İkinci duruşmada da dosyada delil olarak adlandırılan kitaplarla ilgili konuştu:
“Evimden çıkan kitaplar 12 Eylül darbecileri tarafından yargılanan, haklarında idam kararı vermiş olduğu kimselere ilişkindir. Erdoğan'ın da konuşmasında bahsettiği Erdal Eren'l ilgili kitaplar var. Kitaplar hakkında toplatma kararı da yoktur, yasaklı yayın değiller.”
“İfadeye vermeye kendim gittim, tutuklandım”

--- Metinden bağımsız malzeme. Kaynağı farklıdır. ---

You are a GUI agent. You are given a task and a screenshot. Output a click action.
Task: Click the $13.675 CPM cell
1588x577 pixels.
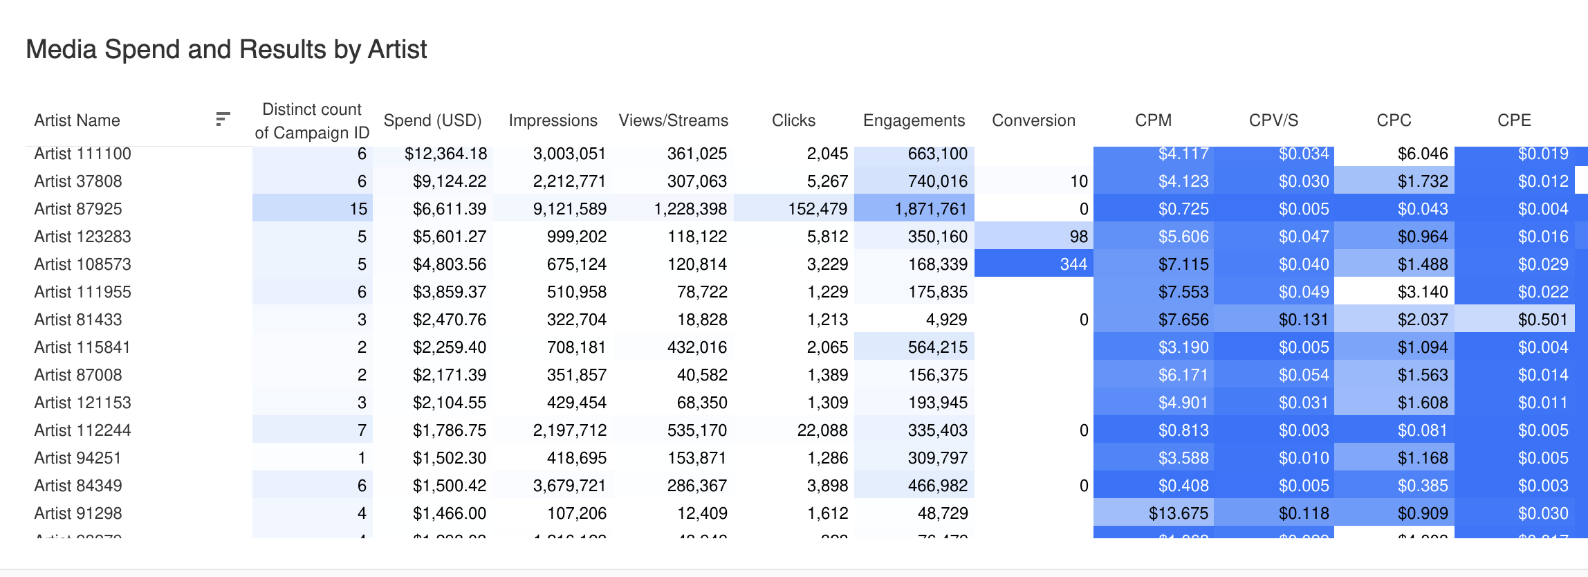coord(1154,513)
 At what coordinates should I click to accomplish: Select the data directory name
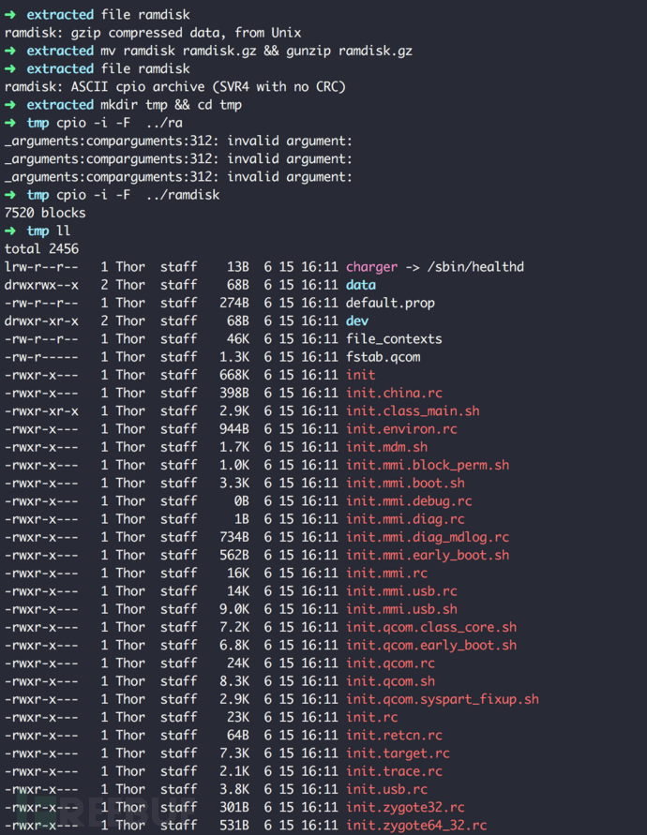(361, 285)
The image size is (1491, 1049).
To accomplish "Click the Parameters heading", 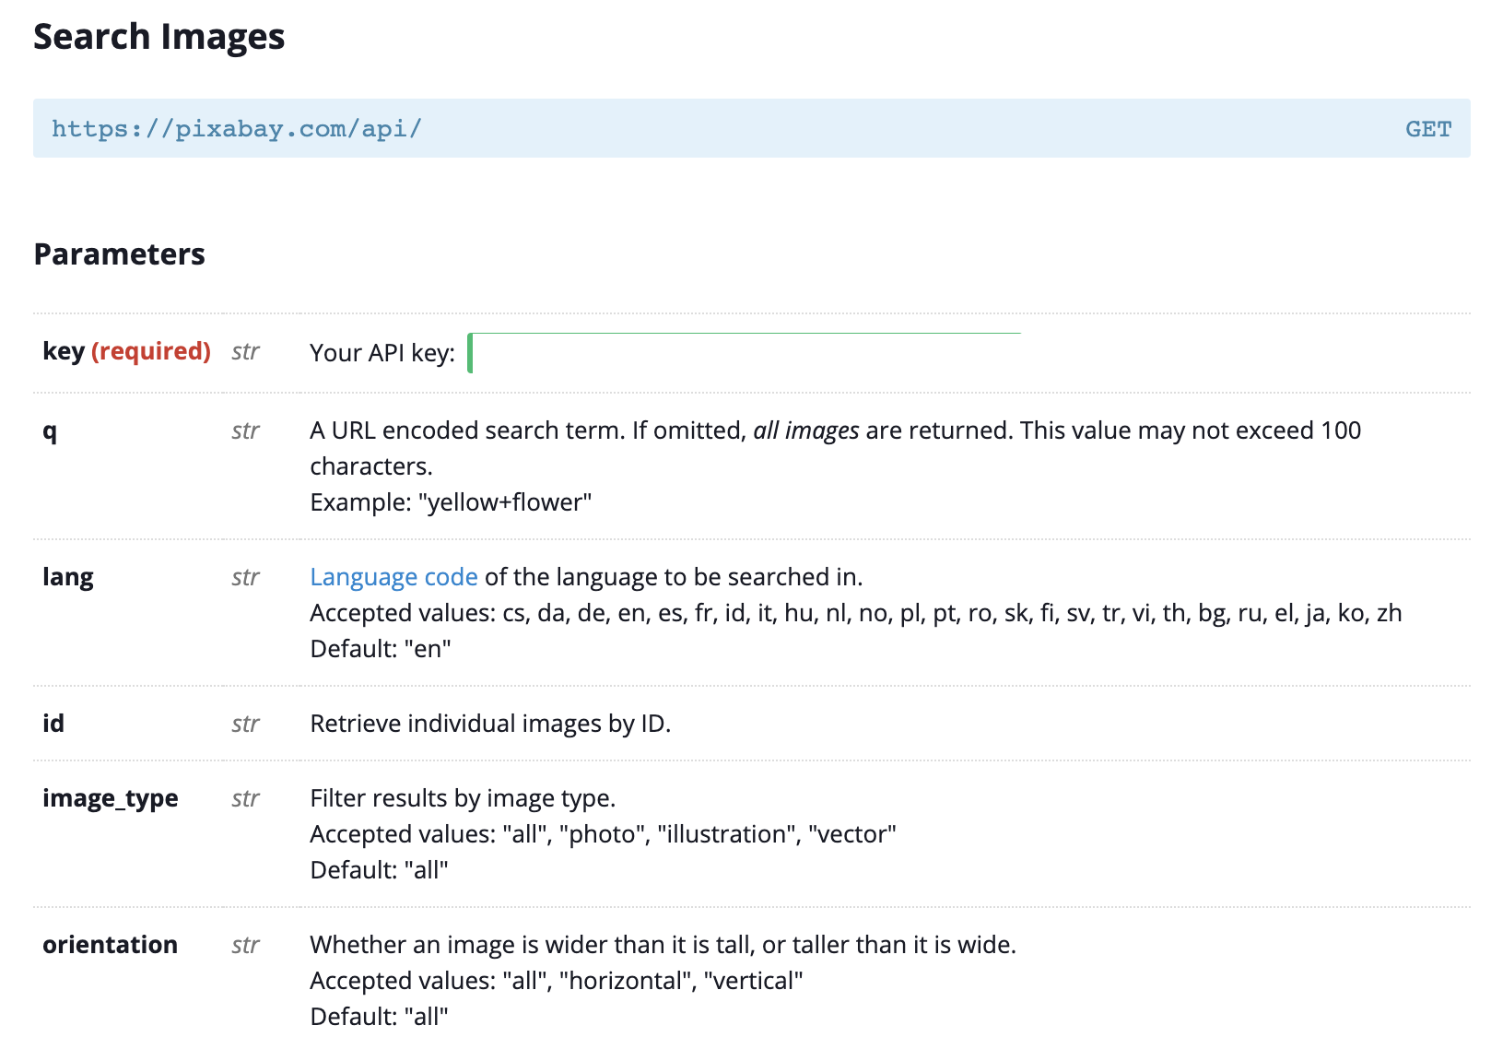I will point(120,254).
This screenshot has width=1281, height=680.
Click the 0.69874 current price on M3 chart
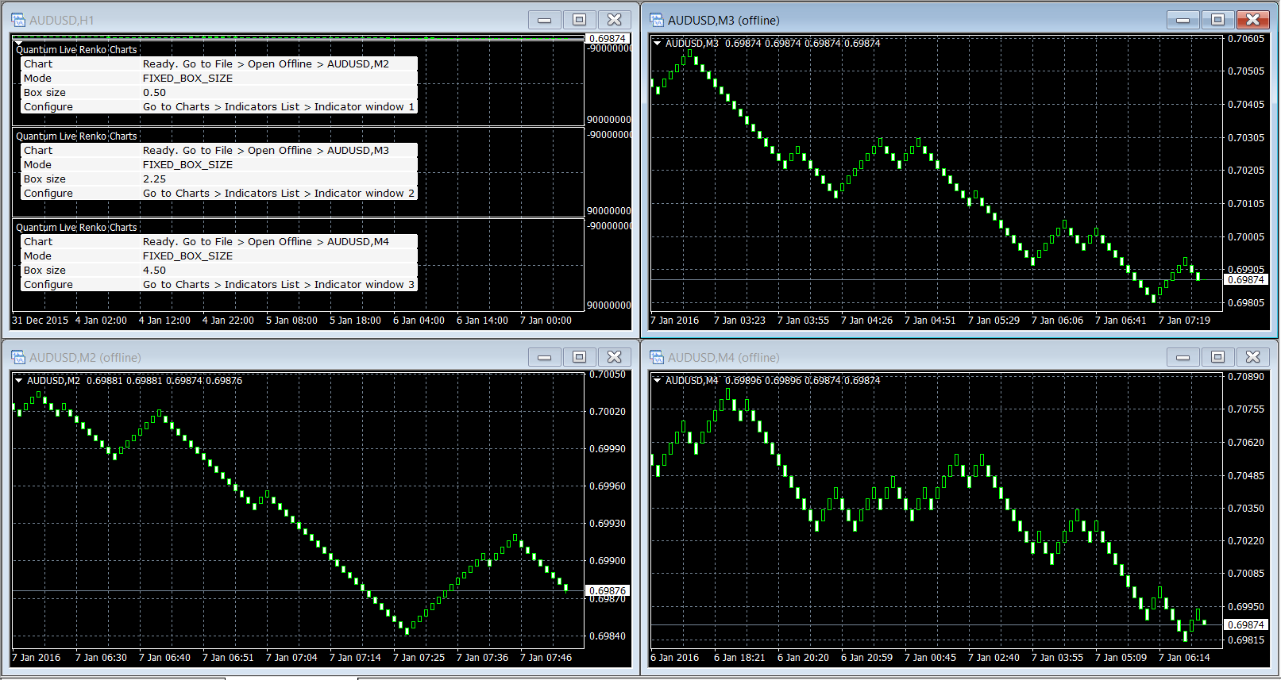click(x=1246, y=279)
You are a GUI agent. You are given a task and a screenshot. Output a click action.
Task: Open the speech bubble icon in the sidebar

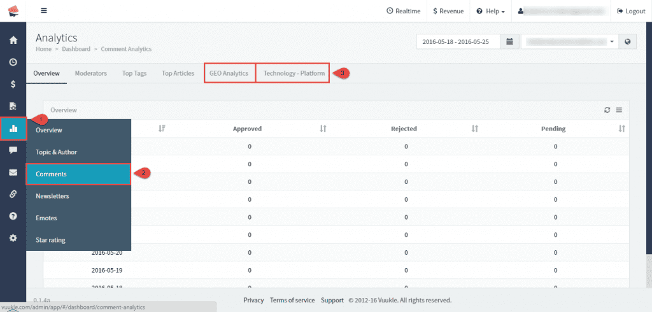pos(13,150)
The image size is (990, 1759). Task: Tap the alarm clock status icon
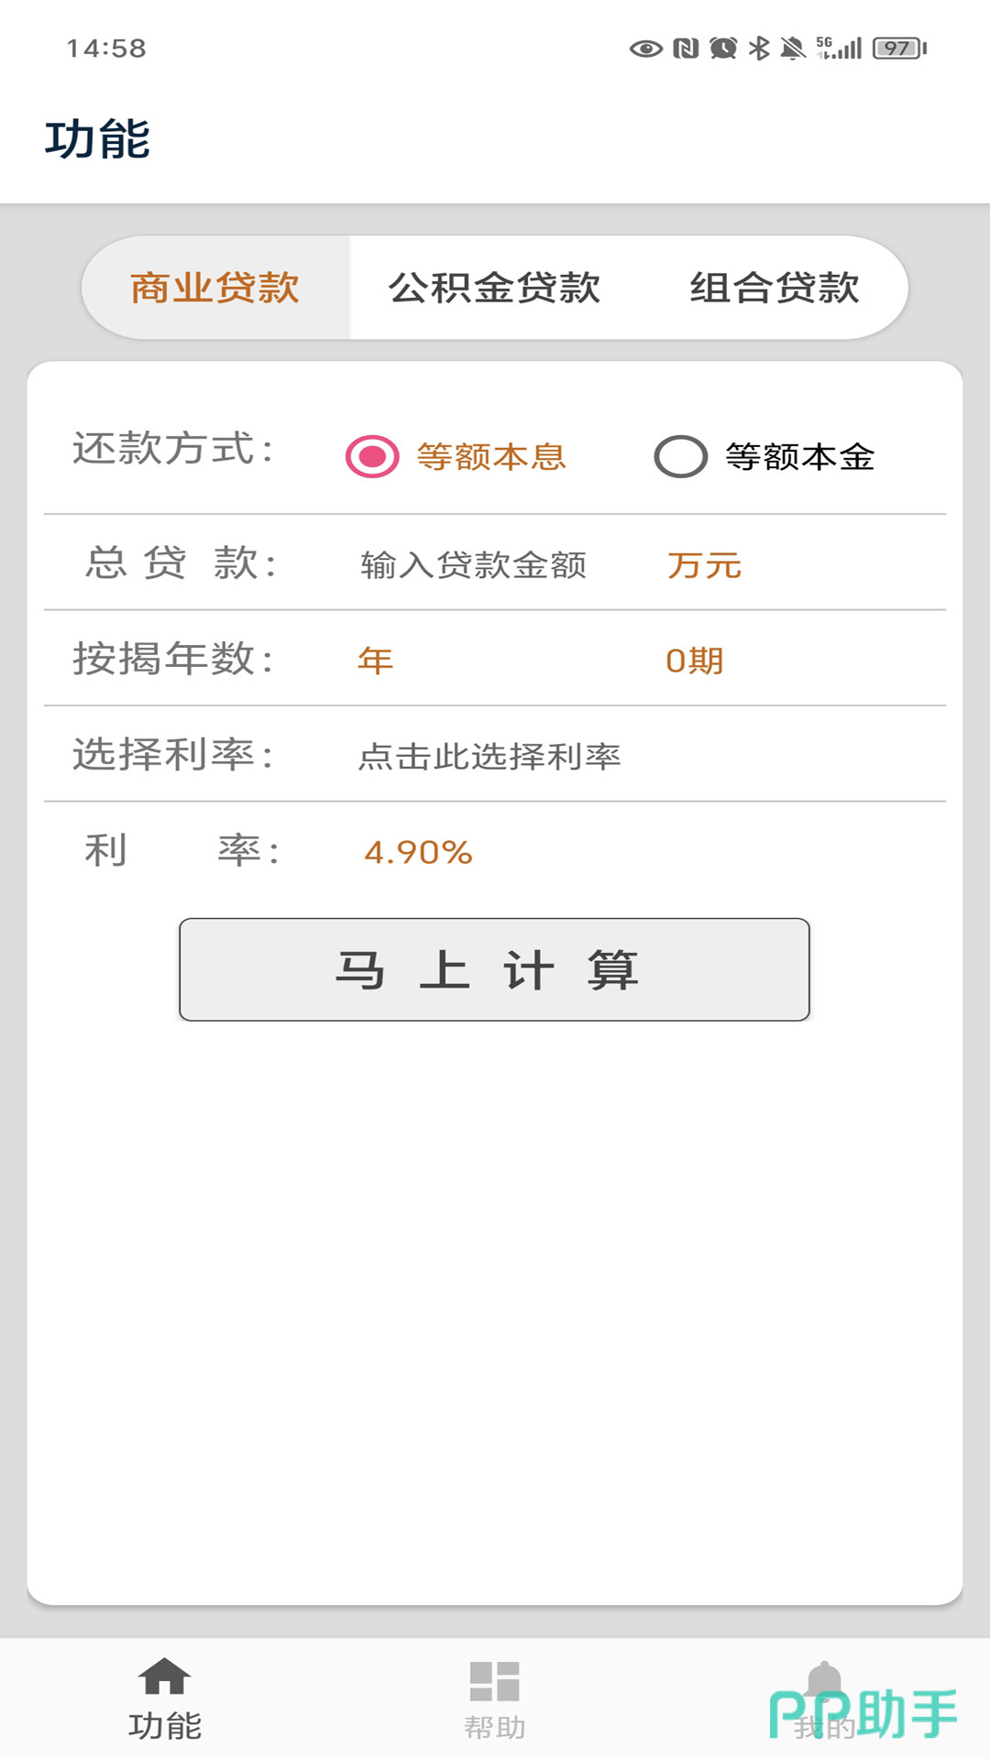tap(723, 49)
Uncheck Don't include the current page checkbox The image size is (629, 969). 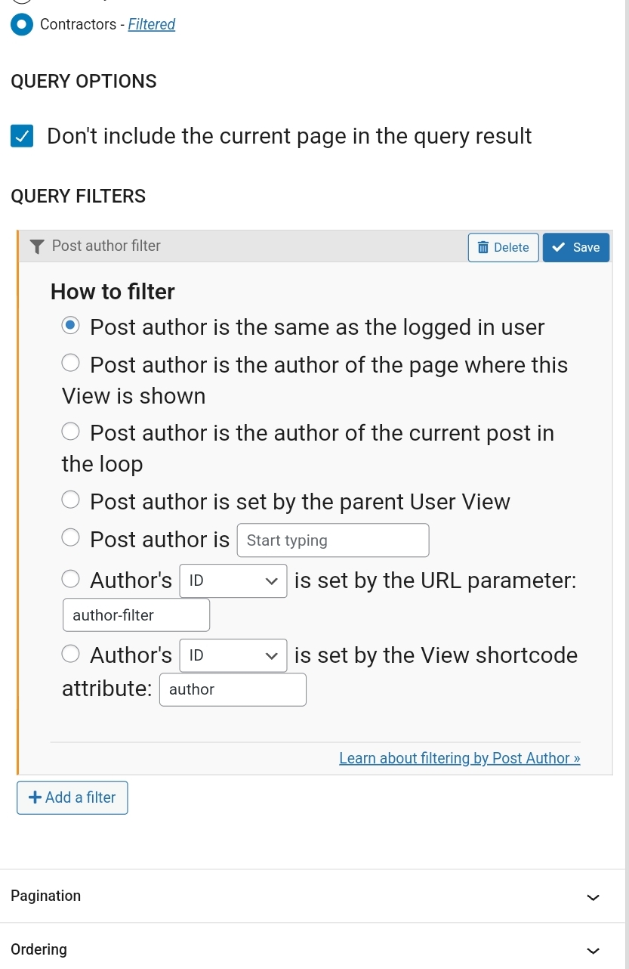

Davanın 5 Eylül 2018’de görülen duruşmasında da yargılamanın siyasi olduğunu söyledi:
“Bu soruşturmanın savcısının ayağına giderek ifade verdim. Gözaltında falan da değildim. Ama tutuklandım. Ben ifade vermeye gitmesem gitmezdim. Ama ayağımla, alnım ak, başım dik şekilde gittim. Bu da benim kaçmadığımın ve delil karartmadığımın açık göstergesidir.”
Ancak bu savunmalara rağmen tutukluluğunun devamına karar verildi.
Davanın beşinci duruşması 15 Ocak’ta, saat 14.30’da İstanbul 15 Ağır Ceza Mahkemesinde görülecek. (AS)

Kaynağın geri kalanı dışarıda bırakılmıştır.